The improvement in resolution of the DPC, due to the extra filtering offered by the finite amplifier bandwidth, is illustrated in Fig. 13. The resolution of the DPC is improved by more than 8X when compared to a first-order DLL at an OSR of 100 (see Fig. 11). This improved filtering allows for a lower sampling frequency in the DSM, which results in lower power. Incidentally, the bandwidth of the DLL is input frequency dependent, which makes the effective OSR of the DSM independent of the input frequency.
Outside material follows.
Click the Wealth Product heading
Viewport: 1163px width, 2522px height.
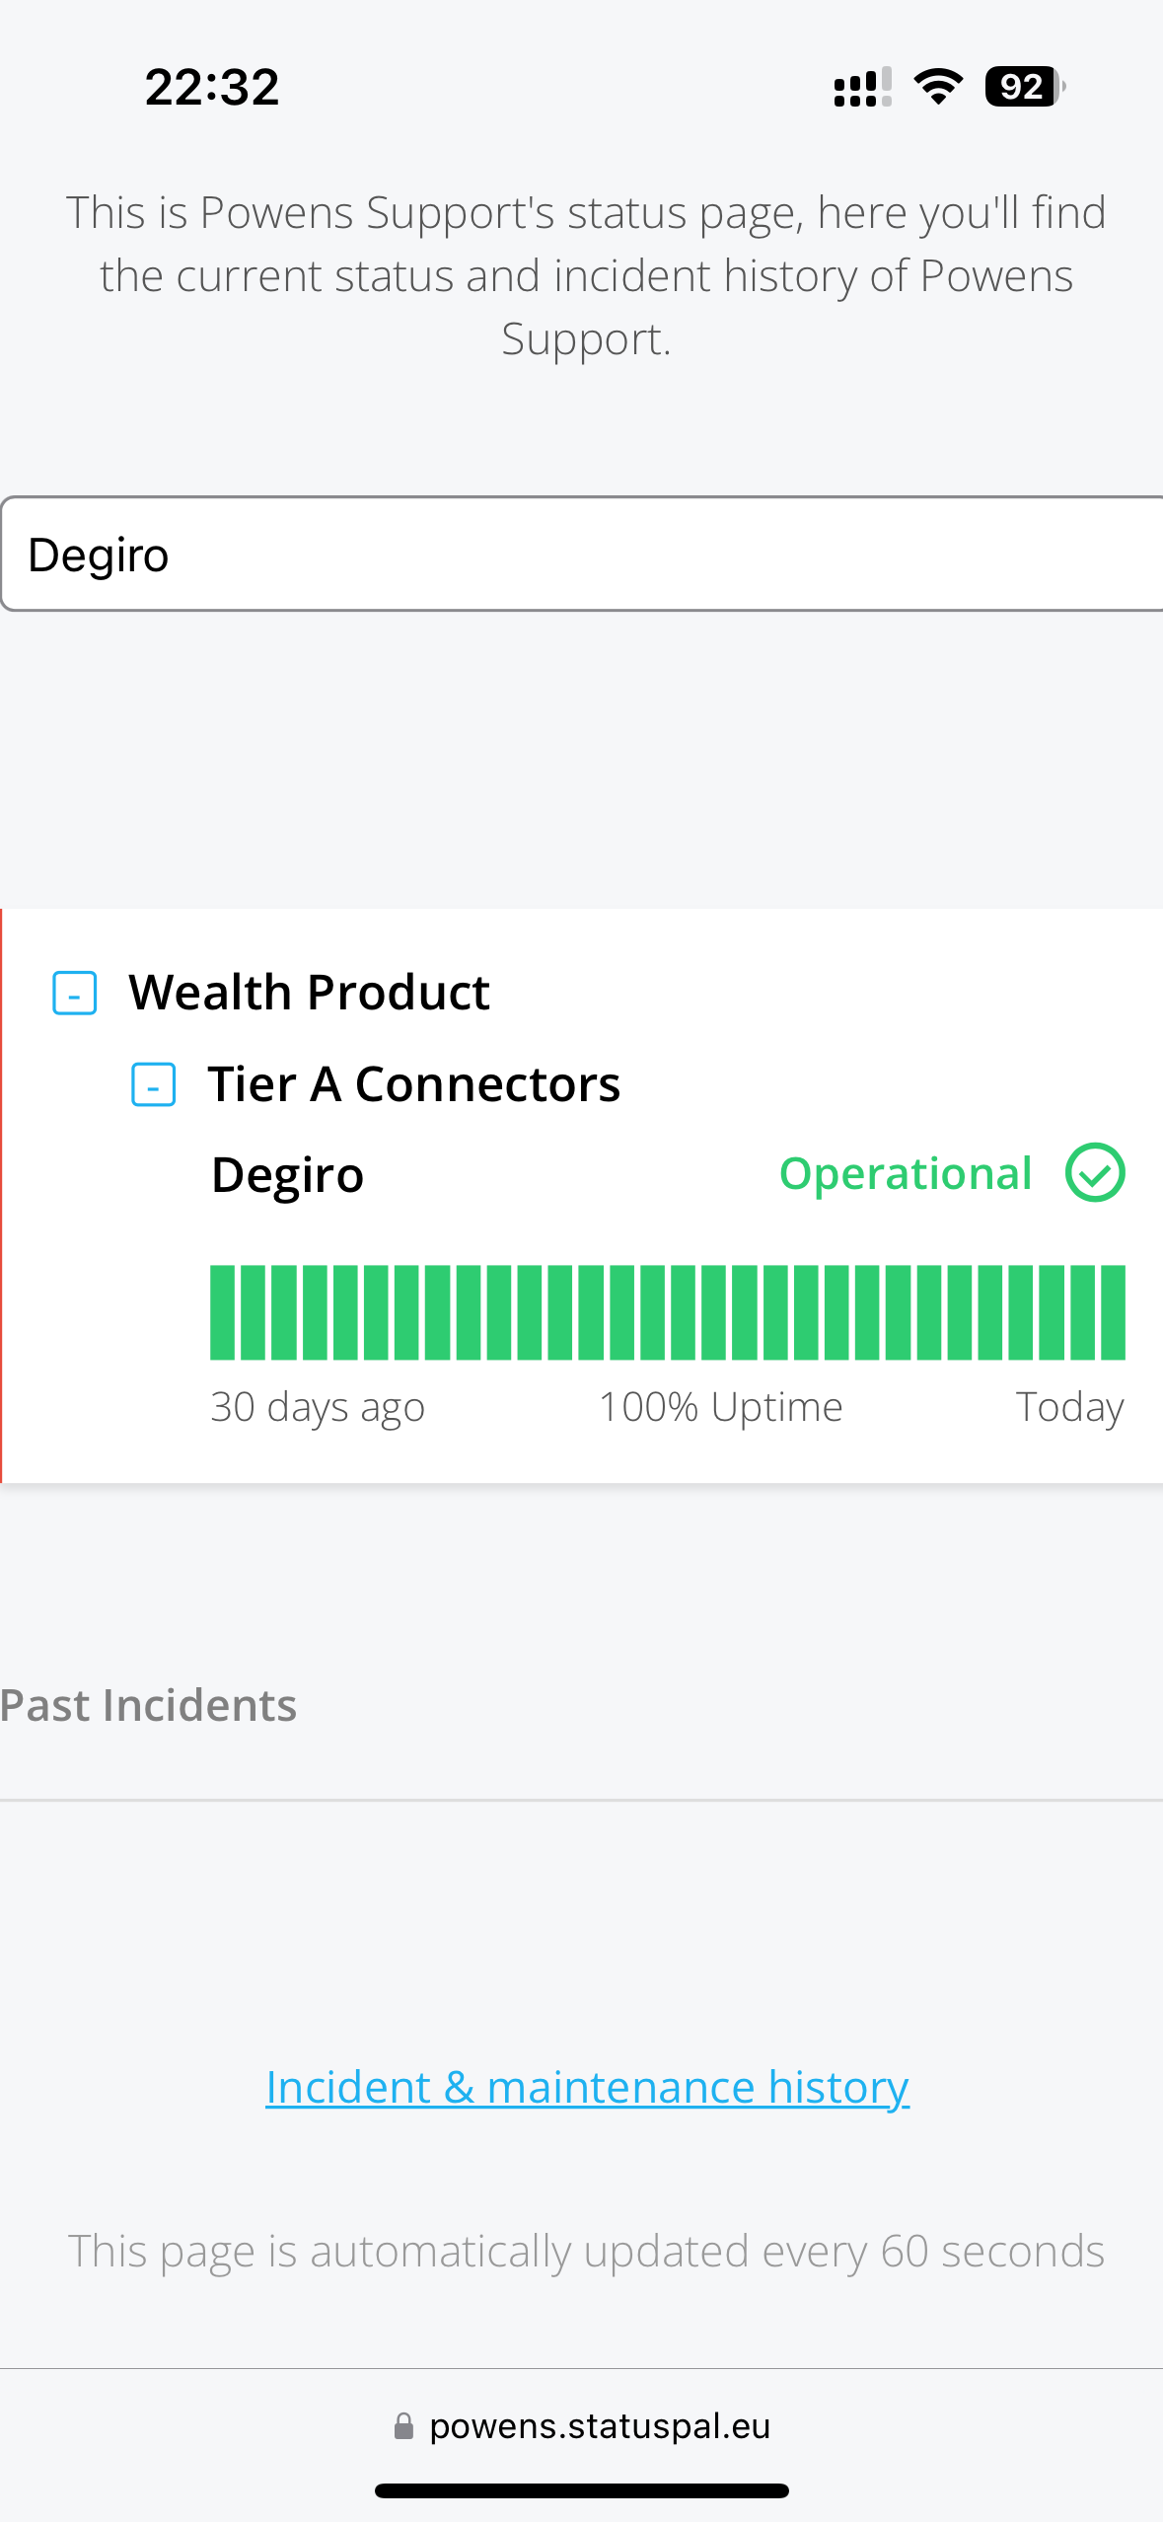coord(309,993)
We now provide details of generating the reference phase  $\Phi_{REF}$  used as the input to the VCDL in Fig. 12. In the DPC test chip, the reference input to the DLL is tapped off from one of the 8 phases out of a multi-phase clock generating PLL, as shown by the complete architecture illustrated in Fig. 14. As discussed in a later section, false locking in the DLL is avoided by maintaining an appropriate phase relation between  $\Phi_{IN}$  and  $\Phi_{REF}$  at start-up.



Fig. 15. Four-stage ring oscillator and the delay cell.

# IV. CIRCUIT DESIGN

#### A. Phase-Locked Loop Design

The multi-phase clock generator is implemented by using a PLL. The PLL consists of a phase frequency detector (PFD), a charge pump (CP), a loop filter consisting of a series RC network, a 4-stage voltage-controlled ring oscillator (VCO), and a divider in the feedback. The PFD is implemented as a 3-state machine and generates a pair of digital pulses whose widths correspond to the frequency and phase error between the reference clock (REF) and the divided clock that is fed back [10]. The CP then converts the digital pulses into an analog current that is converted into a voltage via the passive loop filter. The resulting control voltage,  $V_{\rm C}$ , drives the VCO toward phase lock. The VCO generates eight equally spaced phases  $\Phi_1$  to  $\Phi_8$ , one of which is buffered and fed back to the divider. Dummy inverters are used on the other unused phases to preserve equal loading and delay spacing between the adjacent phases.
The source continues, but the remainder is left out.